Friday, December 31, 2010

Crappy Poo Year!

I will start off with saying simply that I hate New Years Eve.


I despise New Years to the very core of my being.  I'm the type of person who would gratefully take the shift at work on New Years Day.  I stay up until midnight, but I don't get sloppy drunk or stay out until 5 am.  I'm usually at home with my family watching the ball drop in Times Square on tv.

The last time I was out on New Years was in college.  The first year I went out for New Years, I got kicked out of the bar for falling asleep at our table.  The second time I went out for New Years, I got kicked out of the bar for punching my boyfriend's (now my husband) roommate because he stepped on my foot.

My dislike for New Years really has no rooting or reason for being.  As a kid, my sister and I had fun banging pots and pans on our balcony at midnight, screaming "HAPPY NEW YEAR!"  Nothing terrible ever happened to me on New Years.  I just don't like it.
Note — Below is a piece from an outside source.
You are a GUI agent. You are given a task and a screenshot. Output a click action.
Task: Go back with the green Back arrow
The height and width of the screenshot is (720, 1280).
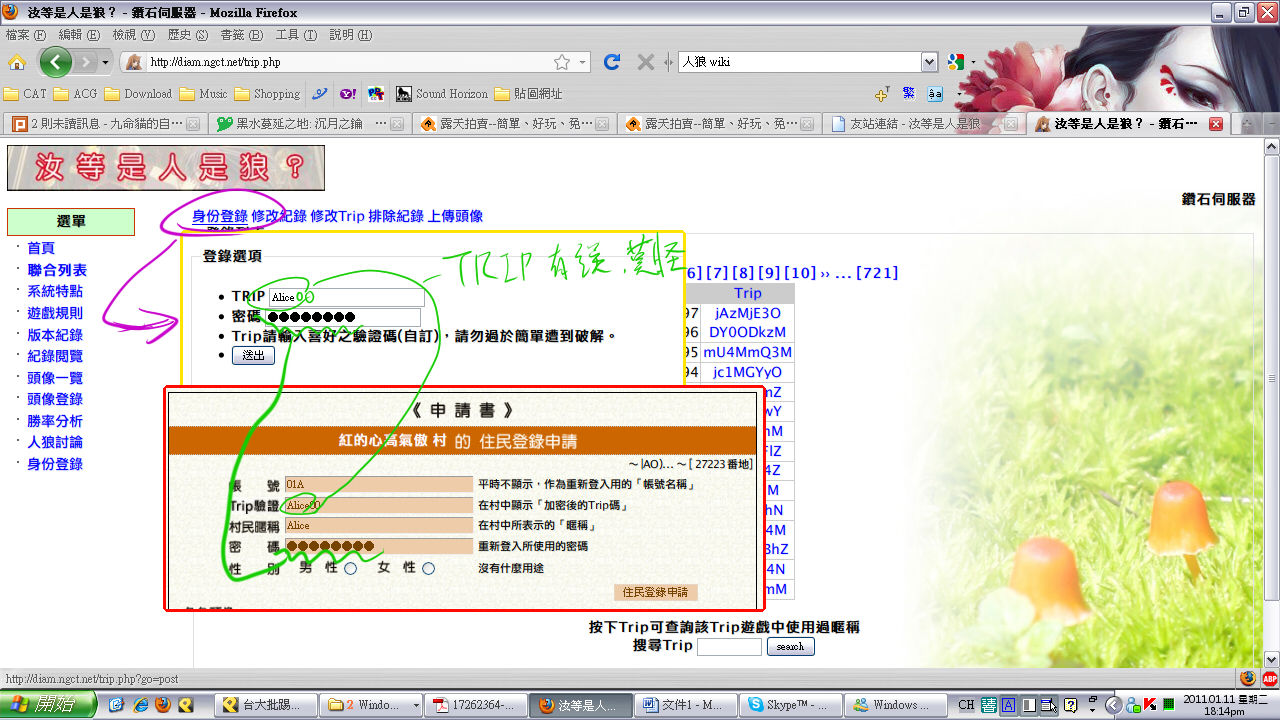pos(56,62)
People make too much of a stink about New Years.  It's used as an excuse to get blazing drunk and act like an idiot.  (I'm proof of that those two years I went out in college).  People use it as an excuse to start anew, to make resolutions, out with the old and in with the new.  I don't see why we need one day a year to tell us to do these things.  Why not decide to lose weight on June 16th, or quit smoking on September 8th, or decided to change your life and the direction you're heading in on March 13th?  Why December 31st/January 1st?

Crappy Poo Year everyone!  Hope you all have a lovely evening and a prosperous new year!  BLEH!

Monday, December 27, 2010

Have you seen this hot sauce?

I must have missed the prohibition notice.  A couple of months ago, Chipotle Tabasco sauce disappeared from the shelves in my town.  Not a single grocery store, gas station, department store, outlet, etc has this hot sauce.

It's my favourite hot sauce.  Steak just doesn't taste the same without it.  Bleh.

This is reason #45,659 why I dislike small town life.  Don't get me wrong, most days I love it, but when you have to drive 4 hours away to the next town to see if they have hot sauce, well, that just borders on redonkulous!

I often order things on-line.  I haven't purchased underwear in this Province in about 4 years.  I either order it on-line, or wait until we take a big shopping trip to the next Province over.

Back to the hot sauce.  Seriously, I do not know why my town suddenly does not carry Chipotle Tabasco.  The Tabasco website assures me that this product does indeed still exist.  My town is just Chipotle-less.  BOOO!

Great... now I want steak... and new underwear.

Thursday, December 23, 2010

Happy Festivus!

This is me airing my grievance!

Today, while it was puking down snow, E, H and I were walking through the parking lot at Safeway.  We were walking behind a truck that kept stopping for people.  We ended up catching up to him and passing him.  He wanted to turn left, but we were in his way.  His brakes squeaked one last time.  I looked up to see an exasperated look on his face and his hand fly up in annoyance.

So yeah.  I was supposed to wait for him to pass while we got sticky, wet, cold snow dumped on us.

Instead of giving him a dirty look back, I just smiled and politely waved to him my thanks for being so "patient".

So my grievance is: DUDE!  Lighten up!  You're in a crowded parking lot, in a snow storm, 2 days before Christmas... really... this is expected.

Happy Festivus, kids!

Sunday, December 12, 2010

Anyone know a good geneticist?

So, maybe I'm not one and done after all!  M finally admitted that he'd fallen in love with the name Oliver.  Before we knew that H was a girl, I spent several weeks trying to convince M that if we had a boy, his name would be Oliver.  M doesn't like the nickname "Ollie", so the whole name didn't sit well with him.  I like it. :)

I said that since he likes the name Oliver now, we should try for another baby so that we can have our Oliver.  M said that since there is no guarantee we'd have a boy, and since he's 2 for 2 in the girl department, we're done.

So, does anyone know a good geneticist?  I WANT MY OLIVER!!!

Saturday, December 11, 2010

I Hate You Pampers... and Hilary Duff!

I just did what every mom loves to do at 4am.  Change crib sheets!  It was super fun to do in the dark while H watched.  Now she's wide the eff awake!  She won't go back to sleep.  I've been struggling to get her back to sleep for the last hour.  I'm out in the living room blogging while I see if she'll sort herself out and go back to sleep, because it's evident that I cannot strong-arm her into it.  12 hours protection, my left nut!



It smells like perfume out here.  I'm so wildly allergic.  I've been popping Advil like it's candy to try and keep the inevitable migraine away.  It's "Wrapped With Love" by Hilary Duff.  One of E's lovely friends (I truly mean it when I say "lovely". This girl is so sweet and kind.) gave her a bottle of it for her 13th birthday, yesterday.  It smells super nice when it's in the bottle.  Not so much when eight 13 year old girls douse themselves in it.



So I want to send a big "FUCK YOU VERY MUCH!" out into the universe to Pampers and Hilary Duff!